Of Wolfhounds and Warriors
It was one of those childhood summers that seems to go on for ever. I was eight years old and staying with a friend on a smallholding in Ceredigion. They had sheep and donkeys and chickens and puppies - a basket of squirming Yorkshire terrier puppies under the kitchen table. But they had something else too. A dachshund, kept in a pigsty and never let out. A prisoner.
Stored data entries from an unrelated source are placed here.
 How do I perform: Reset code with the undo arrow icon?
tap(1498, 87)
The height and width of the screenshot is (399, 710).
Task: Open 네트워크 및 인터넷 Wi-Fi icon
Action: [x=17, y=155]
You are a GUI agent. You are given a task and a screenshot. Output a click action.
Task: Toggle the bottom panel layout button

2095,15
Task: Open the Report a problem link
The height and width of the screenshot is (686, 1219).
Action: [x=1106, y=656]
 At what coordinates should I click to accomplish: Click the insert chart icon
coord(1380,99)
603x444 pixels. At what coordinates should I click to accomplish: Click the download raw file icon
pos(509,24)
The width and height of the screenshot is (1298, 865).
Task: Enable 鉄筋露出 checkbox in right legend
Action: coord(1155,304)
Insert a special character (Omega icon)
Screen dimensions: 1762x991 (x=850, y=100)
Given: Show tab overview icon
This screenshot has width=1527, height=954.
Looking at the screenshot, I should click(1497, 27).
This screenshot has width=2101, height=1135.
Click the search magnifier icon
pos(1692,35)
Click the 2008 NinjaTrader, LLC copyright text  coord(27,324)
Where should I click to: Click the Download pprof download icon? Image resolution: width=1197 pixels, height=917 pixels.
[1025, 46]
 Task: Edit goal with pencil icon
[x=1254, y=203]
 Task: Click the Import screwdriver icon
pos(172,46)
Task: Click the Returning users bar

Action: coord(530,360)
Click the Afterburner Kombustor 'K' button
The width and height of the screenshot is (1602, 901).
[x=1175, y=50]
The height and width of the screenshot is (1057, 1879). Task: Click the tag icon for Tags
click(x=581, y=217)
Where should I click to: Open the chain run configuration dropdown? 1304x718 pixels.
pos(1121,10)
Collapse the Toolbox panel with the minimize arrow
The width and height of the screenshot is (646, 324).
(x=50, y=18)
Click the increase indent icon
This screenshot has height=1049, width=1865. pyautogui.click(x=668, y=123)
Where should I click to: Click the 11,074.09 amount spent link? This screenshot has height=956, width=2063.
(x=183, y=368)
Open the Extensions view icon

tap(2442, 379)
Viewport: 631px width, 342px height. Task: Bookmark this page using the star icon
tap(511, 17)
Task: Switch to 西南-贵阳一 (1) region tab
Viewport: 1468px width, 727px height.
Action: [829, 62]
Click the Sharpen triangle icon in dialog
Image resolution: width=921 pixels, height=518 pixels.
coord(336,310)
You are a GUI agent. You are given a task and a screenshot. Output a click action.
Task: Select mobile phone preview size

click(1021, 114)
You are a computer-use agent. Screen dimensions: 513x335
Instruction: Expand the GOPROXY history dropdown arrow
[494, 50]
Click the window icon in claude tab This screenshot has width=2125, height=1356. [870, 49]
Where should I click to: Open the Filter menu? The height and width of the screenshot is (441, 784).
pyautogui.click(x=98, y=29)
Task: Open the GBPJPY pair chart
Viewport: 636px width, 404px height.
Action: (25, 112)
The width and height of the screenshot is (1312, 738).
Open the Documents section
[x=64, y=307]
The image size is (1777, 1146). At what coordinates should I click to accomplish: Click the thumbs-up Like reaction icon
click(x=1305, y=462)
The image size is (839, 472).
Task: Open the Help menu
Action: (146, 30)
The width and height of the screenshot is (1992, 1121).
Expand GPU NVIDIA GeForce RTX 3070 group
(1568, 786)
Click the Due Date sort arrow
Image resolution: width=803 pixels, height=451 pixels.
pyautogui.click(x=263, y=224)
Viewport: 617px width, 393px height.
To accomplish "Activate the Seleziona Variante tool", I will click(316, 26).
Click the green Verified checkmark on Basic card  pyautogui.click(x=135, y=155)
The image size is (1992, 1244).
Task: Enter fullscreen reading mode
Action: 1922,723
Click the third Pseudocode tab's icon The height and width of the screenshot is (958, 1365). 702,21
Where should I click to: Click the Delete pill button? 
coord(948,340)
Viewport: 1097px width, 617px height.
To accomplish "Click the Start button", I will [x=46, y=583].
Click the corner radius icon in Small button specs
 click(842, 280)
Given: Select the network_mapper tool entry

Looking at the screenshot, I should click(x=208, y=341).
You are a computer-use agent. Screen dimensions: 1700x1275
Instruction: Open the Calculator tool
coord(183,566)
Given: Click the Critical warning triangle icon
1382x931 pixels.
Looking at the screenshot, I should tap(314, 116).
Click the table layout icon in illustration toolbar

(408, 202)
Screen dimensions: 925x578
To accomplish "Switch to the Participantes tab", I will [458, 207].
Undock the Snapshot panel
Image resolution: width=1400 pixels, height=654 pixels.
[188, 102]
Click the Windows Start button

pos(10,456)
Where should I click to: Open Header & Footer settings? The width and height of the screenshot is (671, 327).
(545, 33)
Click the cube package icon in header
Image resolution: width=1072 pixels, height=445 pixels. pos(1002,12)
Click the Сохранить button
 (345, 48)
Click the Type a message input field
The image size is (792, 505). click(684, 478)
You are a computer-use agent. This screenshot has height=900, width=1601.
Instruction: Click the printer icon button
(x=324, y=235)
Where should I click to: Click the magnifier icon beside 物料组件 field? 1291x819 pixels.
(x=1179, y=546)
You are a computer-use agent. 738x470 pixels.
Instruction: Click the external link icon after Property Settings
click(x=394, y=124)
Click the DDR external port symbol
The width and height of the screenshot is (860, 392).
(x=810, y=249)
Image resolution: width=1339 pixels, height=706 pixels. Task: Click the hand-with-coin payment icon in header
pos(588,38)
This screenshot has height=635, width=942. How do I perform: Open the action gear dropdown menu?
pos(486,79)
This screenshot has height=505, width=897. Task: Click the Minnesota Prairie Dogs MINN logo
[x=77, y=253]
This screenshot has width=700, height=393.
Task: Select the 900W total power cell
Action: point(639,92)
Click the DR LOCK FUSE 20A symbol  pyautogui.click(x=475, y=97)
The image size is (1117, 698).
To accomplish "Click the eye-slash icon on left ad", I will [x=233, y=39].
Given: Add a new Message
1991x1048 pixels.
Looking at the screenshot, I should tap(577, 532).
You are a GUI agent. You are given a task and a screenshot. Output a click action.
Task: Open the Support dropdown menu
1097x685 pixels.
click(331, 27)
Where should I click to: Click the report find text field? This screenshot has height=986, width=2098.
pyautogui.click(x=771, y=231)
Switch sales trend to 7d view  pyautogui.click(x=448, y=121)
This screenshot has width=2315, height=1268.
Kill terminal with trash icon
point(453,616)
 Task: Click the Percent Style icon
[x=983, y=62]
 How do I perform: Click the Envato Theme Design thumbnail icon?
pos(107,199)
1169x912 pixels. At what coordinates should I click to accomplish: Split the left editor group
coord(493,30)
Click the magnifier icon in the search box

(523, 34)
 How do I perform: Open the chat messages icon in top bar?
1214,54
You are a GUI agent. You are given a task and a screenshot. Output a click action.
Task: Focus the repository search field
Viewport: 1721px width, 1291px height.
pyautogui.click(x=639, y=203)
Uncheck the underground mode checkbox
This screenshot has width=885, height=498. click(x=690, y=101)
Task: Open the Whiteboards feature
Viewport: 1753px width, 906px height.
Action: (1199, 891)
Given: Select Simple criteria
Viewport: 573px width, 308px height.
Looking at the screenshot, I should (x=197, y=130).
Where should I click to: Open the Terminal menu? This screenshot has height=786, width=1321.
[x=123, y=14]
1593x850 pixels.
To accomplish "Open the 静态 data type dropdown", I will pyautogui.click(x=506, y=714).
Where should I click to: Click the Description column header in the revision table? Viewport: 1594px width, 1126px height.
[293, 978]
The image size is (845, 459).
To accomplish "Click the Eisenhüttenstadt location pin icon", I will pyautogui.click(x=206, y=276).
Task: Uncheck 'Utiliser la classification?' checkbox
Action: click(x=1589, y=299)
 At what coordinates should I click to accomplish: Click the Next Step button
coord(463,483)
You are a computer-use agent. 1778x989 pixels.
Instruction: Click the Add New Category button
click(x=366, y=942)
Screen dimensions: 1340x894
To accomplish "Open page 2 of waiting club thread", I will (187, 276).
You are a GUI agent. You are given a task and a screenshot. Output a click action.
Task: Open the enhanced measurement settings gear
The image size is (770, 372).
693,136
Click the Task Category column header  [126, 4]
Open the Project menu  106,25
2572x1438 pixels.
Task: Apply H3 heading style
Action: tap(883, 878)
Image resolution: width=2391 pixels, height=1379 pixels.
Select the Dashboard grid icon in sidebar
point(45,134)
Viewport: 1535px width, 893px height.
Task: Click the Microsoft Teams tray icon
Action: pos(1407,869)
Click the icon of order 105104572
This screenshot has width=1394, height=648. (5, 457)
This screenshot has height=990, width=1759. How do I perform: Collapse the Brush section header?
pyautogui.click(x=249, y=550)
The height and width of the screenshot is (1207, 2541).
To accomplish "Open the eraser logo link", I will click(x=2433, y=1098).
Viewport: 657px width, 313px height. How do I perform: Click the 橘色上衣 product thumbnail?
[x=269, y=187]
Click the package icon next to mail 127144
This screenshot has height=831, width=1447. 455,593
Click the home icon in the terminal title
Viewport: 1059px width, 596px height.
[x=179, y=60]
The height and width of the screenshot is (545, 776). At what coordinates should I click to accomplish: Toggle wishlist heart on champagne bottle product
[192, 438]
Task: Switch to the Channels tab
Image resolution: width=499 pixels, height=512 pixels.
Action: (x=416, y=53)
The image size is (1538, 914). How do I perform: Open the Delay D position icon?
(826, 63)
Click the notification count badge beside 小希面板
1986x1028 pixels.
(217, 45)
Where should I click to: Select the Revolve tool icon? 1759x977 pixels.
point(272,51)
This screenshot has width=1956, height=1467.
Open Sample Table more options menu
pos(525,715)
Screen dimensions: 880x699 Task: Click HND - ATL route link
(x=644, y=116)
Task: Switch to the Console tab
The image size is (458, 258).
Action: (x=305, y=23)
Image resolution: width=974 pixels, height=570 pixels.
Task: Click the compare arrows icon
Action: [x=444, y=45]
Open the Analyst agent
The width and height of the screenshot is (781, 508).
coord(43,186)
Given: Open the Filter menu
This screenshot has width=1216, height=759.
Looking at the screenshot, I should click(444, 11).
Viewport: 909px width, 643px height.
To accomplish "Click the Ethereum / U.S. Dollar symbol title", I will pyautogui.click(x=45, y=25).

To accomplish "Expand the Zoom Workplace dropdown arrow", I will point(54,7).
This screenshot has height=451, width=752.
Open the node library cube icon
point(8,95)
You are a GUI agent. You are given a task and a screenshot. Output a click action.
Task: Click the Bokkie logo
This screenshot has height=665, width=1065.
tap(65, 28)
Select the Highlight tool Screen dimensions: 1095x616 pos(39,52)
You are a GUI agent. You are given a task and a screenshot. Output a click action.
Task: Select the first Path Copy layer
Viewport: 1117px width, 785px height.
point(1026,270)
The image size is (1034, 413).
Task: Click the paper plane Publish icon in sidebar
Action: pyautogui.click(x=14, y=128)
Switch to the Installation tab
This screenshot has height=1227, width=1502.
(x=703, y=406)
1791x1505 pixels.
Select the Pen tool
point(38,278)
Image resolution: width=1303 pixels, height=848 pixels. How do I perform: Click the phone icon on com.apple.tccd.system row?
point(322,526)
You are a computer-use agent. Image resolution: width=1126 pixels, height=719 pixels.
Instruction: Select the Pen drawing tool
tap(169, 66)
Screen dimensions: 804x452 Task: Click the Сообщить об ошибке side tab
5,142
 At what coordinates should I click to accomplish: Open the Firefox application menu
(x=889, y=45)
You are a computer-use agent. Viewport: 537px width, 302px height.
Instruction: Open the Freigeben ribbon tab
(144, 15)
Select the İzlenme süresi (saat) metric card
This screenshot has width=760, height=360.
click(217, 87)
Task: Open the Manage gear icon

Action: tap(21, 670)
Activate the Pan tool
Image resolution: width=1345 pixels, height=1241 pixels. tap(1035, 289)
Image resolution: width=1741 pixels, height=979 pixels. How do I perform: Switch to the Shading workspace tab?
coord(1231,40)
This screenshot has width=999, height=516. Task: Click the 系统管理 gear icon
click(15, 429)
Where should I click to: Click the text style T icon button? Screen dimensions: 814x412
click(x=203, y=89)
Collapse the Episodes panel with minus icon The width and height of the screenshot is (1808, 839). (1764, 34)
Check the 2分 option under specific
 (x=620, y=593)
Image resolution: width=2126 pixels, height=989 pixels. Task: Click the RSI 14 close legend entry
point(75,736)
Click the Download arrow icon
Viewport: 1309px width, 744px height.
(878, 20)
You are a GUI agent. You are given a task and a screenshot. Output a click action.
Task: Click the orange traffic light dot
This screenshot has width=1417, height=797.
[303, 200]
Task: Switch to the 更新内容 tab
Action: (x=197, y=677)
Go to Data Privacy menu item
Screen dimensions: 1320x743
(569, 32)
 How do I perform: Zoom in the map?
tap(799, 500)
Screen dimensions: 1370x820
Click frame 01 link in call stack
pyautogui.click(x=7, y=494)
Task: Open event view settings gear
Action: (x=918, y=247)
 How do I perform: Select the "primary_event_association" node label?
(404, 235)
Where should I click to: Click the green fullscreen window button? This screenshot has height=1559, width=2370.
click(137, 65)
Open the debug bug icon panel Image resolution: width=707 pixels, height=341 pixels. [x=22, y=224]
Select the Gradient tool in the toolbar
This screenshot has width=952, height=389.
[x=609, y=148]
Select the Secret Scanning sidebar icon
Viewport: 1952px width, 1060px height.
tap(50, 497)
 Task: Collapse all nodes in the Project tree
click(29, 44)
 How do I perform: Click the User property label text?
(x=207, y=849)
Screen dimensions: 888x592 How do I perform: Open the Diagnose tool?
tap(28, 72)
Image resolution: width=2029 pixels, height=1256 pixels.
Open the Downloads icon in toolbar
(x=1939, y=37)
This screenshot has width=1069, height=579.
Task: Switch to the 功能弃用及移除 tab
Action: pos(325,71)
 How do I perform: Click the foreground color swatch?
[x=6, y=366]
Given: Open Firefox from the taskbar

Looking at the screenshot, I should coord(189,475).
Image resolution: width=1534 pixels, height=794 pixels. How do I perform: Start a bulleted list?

He was on death row. They just hadn’t got round to taking him to the vet to get him destroyed yet. He was a nasty dog, they said, had killed one of their Yorkshire terrier bitches after she’d come back from being mated and he’d smelt the male on her. But his main crime was that they couldn’t breed from him. He was all wrong. He was too big for a miniature dachshund and he’d been born with only one eye. The blind one was blue, like a jewel.
He got fed porridge once a day, and I started taking it to him. It was the only interaction he got and he was shy at first but then started to get excited when he saw me, his whole long body wagging. I asked the family if I could take him out. They were bemused, but found me a chain lead and let me take him for walks.
Then he came to the seaside with us. I was so proud, walking down the road with him, imagining everyone saying, look at that girl with her lovely dog walking so nicely beside her. I threw balls for him on the beach and he looked at me blankly, with no idea of what to do. We went to bingo and he sat on my lap while we played.
At the end of the summer my mother came to pick me up and I told her I was keeping him. This only worked sometimes. It had worked with a guinea pig a boy at school had given me, but not with the kitten I kept under my bed, or the one-eyed chicken I brought home from a fete. But she looked at me with my companion, now called Max, and must have known that this time resistance was futile.
He is there in most of my childhood memories, in summers that were always hot. I had a book called Boudicca Warrior Queen. Boudicca had red hair like fingers of fire and she drove a chariot drawn by wild, flare-nosed horses. I imagined I was her, and I also imagined that back home in her castle she had a wolfhound, which I was going to have when I was grown-up and had my own castle. My hair was not red, and Max wasn’t a wolfhound, but imagination is a wonderful thing. We roamed the countryside building dens and guarding them from ferocious enemies, wandering home at dusk, hungry, smelling of dust and earth.
He was my best friend, my most fun companion, and a wonderful family dog. He died about ten years later. My little wolfhound, your warrior queen has never forgotten you.